Things beginning band directors say to clarinet sections

photo, byronv2
  • “Firm up those embouchures!” An efficient embouchure is relaxed, not tight (nor “firm” nor any other euphemism) and allows the reed to vibrate easily for a beautiful, seemingly effortless sound.
  • “You’re flat!” This is very, very often a voicing issue. It’s not helpful in the long run try to fix it with biting (or “lipping up”), overly resistant reeds, or needless equipment purchases.
  • “Next year, I’m making you all move up a reed strength.” Stiffer reeds won’t make you play better any more than larger shoes make you better at basketball. Use what fits
  • “You all need to switch to a ________ mouthpiece.” Sweeping gear recommendations aren’t useful. Often they are based on outdated or incomplete information, plus mouthpiece purchases in the beginner stage are often pricey lateral moves. Mouthpieces aren’t always made consistently, either, and having a student switch blindly to a bad specimen (even of a highly-regarded model) may actually make things worse. Generally, stock mouthpieces are fine for beginners, and advancing players would be wise to consult with a private teacher who can work with them individually on upgrades. And the finest professional clarinet sections in the world play on non-homogenous equipment and blend beautifully—having everybody play the same thing isn’t the key to matching tone or pitch.

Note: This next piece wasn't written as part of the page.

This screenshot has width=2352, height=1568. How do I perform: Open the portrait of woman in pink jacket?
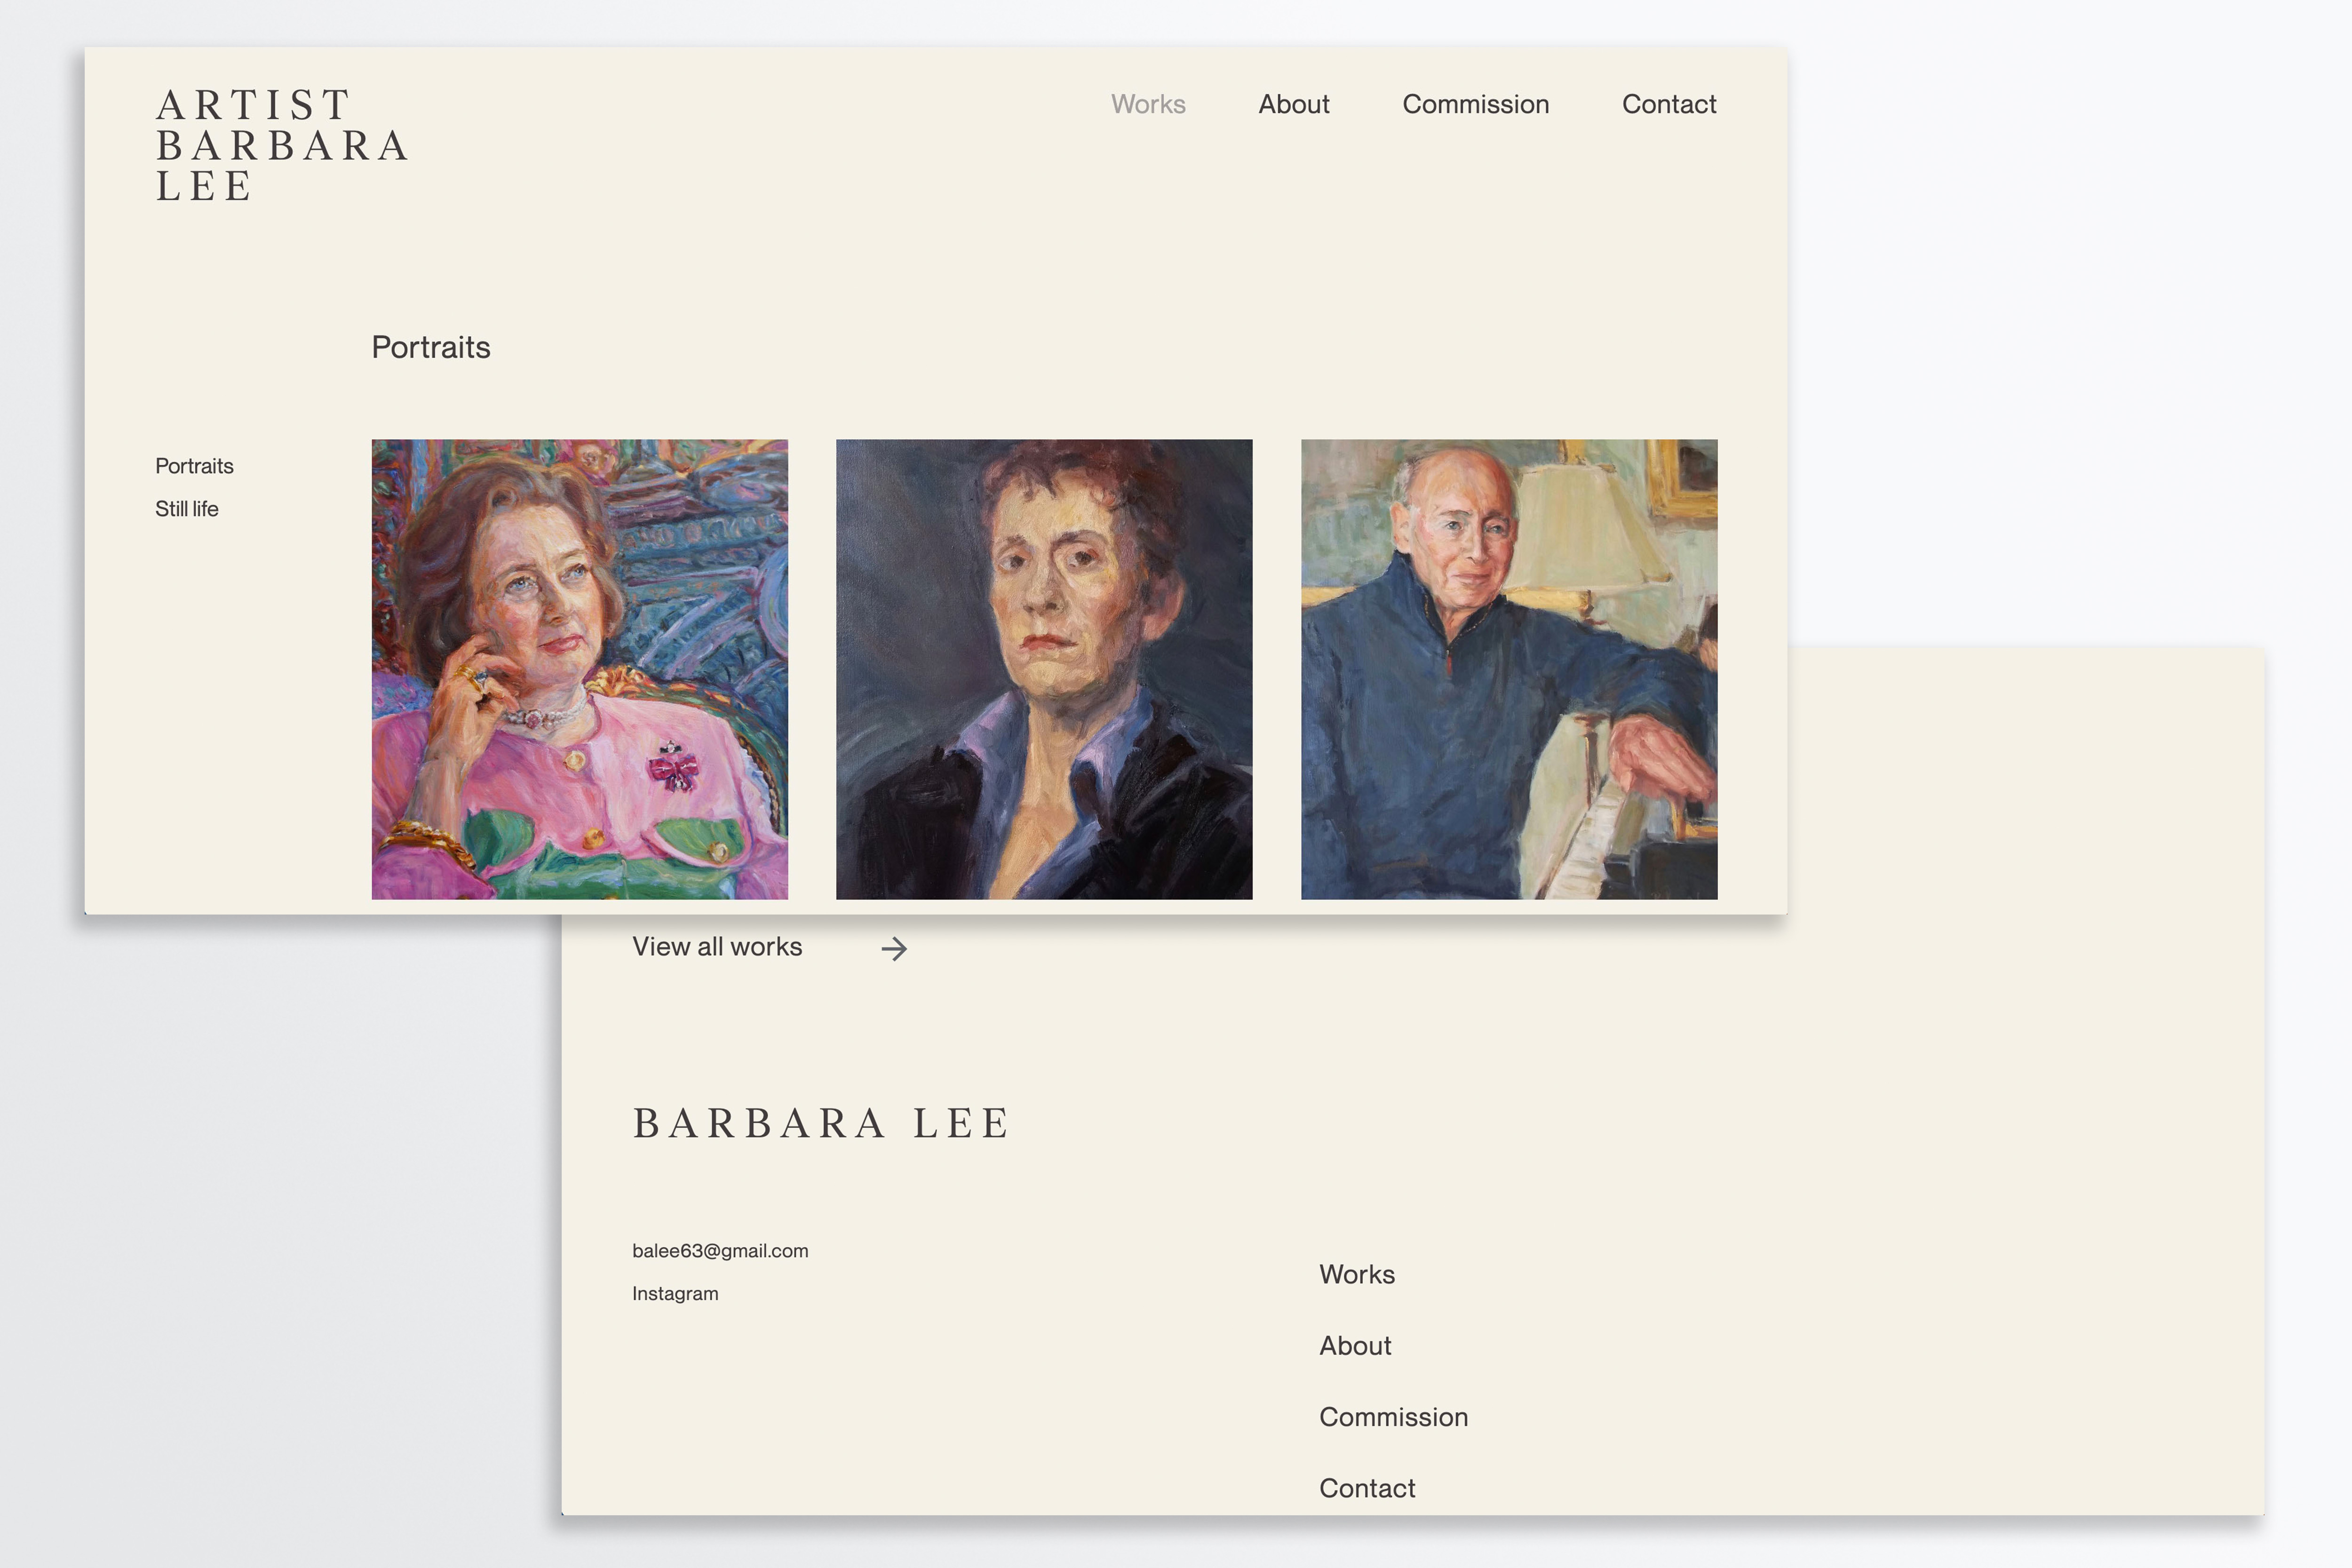[x=580, y=669]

  • “Get ready, because next month you’re going to learn how to cross the break, and it’s going to be hard.” Crossing the break is only as hard as you make it. If you are teaching good tone production and finger technique, crossing the break is a non-event, not even worth mentioning.
  • “Keep those chins flat and pointed.” “Wow, your chin sounds amazing,” said nobody. Focus on the real issue: forming a relaxed embouchure within the space of an open jaw, backed up with good voicing and breath support. You will know it’s working because of good response, characteristic tone, and stable intonation, not because everybody’s chins look a certain way.

Focus on the important and too-often-overlooked fundamentals for success in your clarinet section.